Frühling 1987. Auf Fehmarn gibt es noch die Stadt Burg sowie die drei selbständigen Gemeinden Bannesdorf, Westfehmarn und Landkirchen. Jede Kommune hat natürlich ihren eigenen SPD-Ortsverein Die Genossinnen und Genossen begegnen sich allerdings in regelmäßigen Abständen auf den sogenannten (Arbeitsgebietstagungen”, auf denen inselübergreifende Themen angesprochen und beraten werden. Die Mitarbeiter der folgenden Ausgabe von Fehmarn kritisch sind auch die Protagonisten der jeweiligen SPD und in den Gemeinderäten: Manfred Schramm, Bruno Andresen, Ellen Wolf, Alfred Klindt, Ilse Evers und natürlich Günter Ramp für Burg; Martin Stein, Jonny Landt sowie Hans-Christian Schramm für den Ortsverein Bannesdorf; Landkirchen ist vertreten mit Heinz Wetendorf und Karl-Heinz Rathmann und Willy Krebs vertritt Westfehmarn.

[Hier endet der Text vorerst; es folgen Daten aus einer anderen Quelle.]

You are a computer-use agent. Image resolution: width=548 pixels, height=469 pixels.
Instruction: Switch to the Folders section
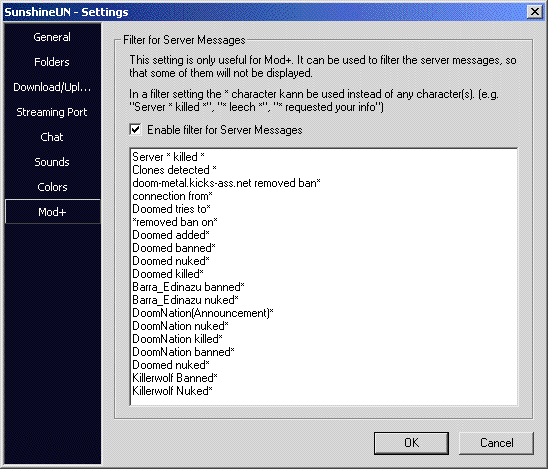point(52,62)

Die Herausforderungen jener Zeit unterscheiden sich kaum von denen des Jahres 2010. Finanzlöcher im Burger Haushalt, Kameraobservation im Einzelhandel, Schadstoffbelastung und Kernenergie sind Themen auf der Insel, über die in dieser Ausgabe berichtet wird. Andere damals für hitzige Diskussionen sorgende Themen sind inselgemacht und können heute durchaus ein Erinnerungslächeln bei älteren Fehmaranern hervorrufen: Autofreier Marktplatz in Burg, Kundenservice der Deutschen Bundesbahn oder Busverbindung nach Burgstaaken. Auf jeden Fall interssant ist die geplante Erhöhung der Strandkorbvermietungssätze. So mancher Einheimischer oder Gast denkt wehmütig an Vermietungspreise von 8,- DM für den Tageskorb und die Wochenmiete von 40,- DM zurück.

Viel Vergnügen und (angenehme) Erinnerungen an 1987 wünschen Ihnen Ihre SPD-Internet-Redaktion.